Understanding
the Genetic Architecture of Human Complex Traits
Most human traits, including common diseases (e.g., obesity, cardiovascular disease, cancer, and mental illness), are complex because they are often affected by many genetic and environmental factors. Understanding the genetic architecture of complex traits and mapping the relevant genes are pivotal for genetics and medical research.
Methods for
Genome-wide association (GWA) Analysis
Population stratification and relatedness are two major confounding factors that could cause inflation of test statistics in GWAS. Linear mixed model (LMM)-based association methods that fit many variants as random effects as background control when testing a variant in query for the association have been proved effective in capturing known and unknown confounding effects. We pointed out that the conventional LMM-based association methods are underpowered because of double fitting (i.e., fitting the variant in query twice, once as a fixed effect and again as a random) and proposed the leave-one-chromosome-out (LOCO) strategy as a remedy (Yang et al. 2014 Nat Genet).
From GWAS to Biology
The association signals identified from GWAS are informative in terms of the genomic locations of the loci conferring the traits. However, due to the complexity of LD between genetic variants, the causative variants underpinning the GWAS signals are often elusive, and the genes on which the causal variants act are also largely unknown.

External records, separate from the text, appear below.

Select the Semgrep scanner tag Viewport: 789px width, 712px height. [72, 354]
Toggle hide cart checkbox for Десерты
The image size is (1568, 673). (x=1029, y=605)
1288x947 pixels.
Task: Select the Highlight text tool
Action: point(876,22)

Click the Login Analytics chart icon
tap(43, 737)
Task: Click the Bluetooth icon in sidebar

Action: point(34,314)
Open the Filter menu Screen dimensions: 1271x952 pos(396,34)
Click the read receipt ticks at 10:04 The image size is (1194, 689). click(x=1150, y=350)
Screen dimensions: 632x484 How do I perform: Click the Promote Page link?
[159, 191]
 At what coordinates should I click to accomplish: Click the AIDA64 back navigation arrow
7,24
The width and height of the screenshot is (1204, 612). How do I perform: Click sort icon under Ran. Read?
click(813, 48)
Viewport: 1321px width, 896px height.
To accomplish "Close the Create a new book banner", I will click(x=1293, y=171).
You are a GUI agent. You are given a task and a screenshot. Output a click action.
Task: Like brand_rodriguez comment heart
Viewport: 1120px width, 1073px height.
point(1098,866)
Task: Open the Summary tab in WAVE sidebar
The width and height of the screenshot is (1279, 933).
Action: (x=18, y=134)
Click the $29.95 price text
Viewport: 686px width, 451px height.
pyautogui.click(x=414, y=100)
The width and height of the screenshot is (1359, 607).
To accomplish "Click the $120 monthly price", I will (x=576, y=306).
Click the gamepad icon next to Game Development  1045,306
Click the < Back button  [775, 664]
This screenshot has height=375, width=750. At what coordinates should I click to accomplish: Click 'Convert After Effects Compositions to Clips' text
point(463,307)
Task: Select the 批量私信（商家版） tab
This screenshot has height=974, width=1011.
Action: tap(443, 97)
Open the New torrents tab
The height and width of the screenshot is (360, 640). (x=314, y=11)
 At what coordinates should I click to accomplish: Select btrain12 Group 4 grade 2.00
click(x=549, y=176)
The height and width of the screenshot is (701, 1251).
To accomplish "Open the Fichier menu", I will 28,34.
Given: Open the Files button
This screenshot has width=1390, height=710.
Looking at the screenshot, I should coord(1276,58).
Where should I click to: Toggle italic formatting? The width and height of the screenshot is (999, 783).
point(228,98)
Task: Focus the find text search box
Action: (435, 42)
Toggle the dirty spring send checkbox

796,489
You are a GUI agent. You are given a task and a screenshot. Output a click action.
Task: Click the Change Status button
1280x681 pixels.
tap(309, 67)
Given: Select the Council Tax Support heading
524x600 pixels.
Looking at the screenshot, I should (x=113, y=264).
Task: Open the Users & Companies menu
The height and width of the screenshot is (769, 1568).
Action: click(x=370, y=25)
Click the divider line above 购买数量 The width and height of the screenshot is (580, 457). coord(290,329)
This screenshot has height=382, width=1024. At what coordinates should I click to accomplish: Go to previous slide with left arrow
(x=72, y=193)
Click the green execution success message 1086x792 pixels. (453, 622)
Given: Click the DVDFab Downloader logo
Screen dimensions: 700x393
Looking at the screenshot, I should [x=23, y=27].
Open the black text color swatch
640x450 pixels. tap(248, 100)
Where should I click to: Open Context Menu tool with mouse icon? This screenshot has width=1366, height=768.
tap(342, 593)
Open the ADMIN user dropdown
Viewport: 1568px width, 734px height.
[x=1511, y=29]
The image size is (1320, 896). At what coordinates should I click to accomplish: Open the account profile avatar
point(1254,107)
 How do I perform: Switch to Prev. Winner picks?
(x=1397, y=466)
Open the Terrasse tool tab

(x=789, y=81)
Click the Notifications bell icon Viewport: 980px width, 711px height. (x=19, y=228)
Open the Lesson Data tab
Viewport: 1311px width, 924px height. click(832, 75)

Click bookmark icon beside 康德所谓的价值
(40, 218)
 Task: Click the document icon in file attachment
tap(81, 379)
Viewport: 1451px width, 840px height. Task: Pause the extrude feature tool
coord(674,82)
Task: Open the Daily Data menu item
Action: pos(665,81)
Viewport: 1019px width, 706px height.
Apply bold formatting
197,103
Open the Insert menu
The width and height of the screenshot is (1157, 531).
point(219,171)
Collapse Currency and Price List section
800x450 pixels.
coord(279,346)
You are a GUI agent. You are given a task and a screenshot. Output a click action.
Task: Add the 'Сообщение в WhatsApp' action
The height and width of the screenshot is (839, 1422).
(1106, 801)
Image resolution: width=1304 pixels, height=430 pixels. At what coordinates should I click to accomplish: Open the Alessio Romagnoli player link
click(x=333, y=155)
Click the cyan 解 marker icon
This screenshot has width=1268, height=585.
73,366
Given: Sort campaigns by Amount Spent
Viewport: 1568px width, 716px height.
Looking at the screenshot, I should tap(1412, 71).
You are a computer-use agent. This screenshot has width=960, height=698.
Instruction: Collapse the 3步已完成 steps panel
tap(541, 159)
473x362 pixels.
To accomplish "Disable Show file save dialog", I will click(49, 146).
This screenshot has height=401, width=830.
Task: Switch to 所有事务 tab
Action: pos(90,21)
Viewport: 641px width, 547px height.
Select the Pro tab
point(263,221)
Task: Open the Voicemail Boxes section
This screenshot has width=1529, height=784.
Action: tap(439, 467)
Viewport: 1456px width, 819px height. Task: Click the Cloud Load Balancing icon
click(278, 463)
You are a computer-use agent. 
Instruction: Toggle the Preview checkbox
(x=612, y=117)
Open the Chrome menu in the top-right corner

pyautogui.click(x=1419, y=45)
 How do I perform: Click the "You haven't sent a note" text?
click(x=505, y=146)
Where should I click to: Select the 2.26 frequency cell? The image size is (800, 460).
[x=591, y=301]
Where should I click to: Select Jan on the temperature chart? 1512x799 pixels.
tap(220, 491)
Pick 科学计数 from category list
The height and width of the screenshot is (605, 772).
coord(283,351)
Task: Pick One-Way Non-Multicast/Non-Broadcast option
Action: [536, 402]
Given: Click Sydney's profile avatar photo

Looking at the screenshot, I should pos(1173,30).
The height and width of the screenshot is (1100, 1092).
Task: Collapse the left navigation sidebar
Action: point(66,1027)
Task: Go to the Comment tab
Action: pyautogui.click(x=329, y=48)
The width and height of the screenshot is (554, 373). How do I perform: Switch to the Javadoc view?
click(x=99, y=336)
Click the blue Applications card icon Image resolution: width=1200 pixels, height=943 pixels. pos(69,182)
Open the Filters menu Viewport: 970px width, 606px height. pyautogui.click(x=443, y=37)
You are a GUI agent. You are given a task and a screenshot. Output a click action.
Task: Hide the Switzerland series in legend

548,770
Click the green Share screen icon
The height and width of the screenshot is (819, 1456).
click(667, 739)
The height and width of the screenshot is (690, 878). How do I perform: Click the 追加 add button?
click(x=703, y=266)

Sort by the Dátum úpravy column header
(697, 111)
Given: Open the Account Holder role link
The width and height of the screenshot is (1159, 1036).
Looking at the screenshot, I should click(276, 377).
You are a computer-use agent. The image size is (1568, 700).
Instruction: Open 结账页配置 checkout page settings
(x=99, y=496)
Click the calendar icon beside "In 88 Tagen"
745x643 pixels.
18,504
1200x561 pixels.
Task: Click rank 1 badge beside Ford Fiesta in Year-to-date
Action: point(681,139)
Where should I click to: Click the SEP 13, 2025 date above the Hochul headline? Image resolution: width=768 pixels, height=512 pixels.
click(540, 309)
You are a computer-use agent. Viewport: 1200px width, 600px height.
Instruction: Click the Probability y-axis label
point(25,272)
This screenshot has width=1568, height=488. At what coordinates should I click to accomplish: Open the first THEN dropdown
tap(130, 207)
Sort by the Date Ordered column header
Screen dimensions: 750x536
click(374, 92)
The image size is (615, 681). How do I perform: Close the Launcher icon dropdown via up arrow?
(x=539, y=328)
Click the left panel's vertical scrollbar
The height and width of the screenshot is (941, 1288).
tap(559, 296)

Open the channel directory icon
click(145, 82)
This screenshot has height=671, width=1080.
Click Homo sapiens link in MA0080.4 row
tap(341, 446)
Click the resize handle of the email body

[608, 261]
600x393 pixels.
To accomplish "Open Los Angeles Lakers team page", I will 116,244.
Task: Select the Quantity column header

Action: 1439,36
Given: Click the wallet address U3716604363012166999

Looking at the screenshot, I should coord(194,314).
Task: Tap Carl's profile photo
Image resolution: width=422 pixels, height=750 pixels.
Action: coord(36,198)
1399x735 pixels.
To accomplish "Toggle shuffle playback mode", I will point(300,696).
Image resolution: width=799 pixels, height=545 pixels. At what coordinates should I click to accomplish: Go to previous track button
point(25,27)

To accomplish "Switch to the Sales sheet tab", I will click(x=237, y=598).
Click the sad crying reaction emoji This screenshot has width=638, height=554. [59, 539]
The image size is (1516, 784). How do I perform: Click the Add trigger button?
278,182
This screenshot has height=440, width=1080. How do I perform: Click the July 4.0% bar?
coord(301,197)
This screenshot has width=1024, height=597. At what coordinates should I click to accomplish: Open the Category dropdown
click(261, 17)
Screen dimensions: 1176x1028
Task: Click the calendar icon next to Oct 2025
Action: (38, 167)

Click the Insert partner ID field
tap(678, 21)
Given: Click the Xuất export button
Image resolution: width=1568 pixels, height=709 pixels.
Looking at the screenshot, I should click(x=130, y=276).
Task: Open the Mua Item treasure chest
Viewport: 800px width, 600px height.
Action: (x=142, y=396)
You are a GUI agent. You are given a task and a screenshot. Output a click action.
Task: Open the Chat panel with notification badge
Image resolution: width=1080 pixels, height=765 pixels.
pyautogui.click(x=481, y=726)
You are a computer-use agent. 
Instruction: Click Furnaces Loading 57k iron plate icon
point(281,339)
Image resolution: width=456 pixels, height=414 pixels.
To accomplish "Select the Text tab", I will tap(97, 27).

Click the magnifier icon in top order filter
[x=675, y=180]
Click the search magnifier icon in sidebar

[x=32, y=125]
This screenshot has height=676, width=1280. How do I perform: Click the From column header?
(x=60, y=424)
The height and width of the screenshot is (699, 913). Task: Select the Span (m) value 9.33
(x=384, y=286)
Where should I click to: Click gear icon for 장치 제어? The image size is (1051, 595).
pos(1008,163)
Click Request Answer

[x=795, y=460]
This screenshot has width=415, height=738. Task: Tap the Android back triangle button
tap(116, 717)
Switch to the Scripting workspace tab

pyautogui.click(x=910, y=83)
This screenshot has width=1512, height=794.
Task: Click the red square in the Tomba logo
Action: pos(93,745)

We have a long-standing interest in developing analytical methods, curating relevant data, and performing integrative analyses to identify genes and/or functional genomic elements responsible for the GWAS signals for a range of complex traits and disorders such as obesity and type-2 diabetes.
Developing
Bioinformatics Tools
We reason that any useful statistical method should be implemented in easy-to-use and resource-efficient software and have been doing so over the past 15 years by delivering multiple bioinformatics tools, including GCTA, SMR, and OSCA.
First, GCTA (genome-wide complex trait analysis) was initially developed to estimate the proportion of variance in a phenotype that can be explained by all genome-wide SNPs (Yang et al. 2011 AJHG). It has been extended substantially to include modules for genome-wide association analysis (e.g., fastGWA, fastGWA-GLMM, MLMA, MLMA-LOCO), fine-mapping (COJO), gene-based test (fastBAT, ACAT-V, and fastGWA-BB), and Mendelian randomization analysis (e.g., GSMR), etc.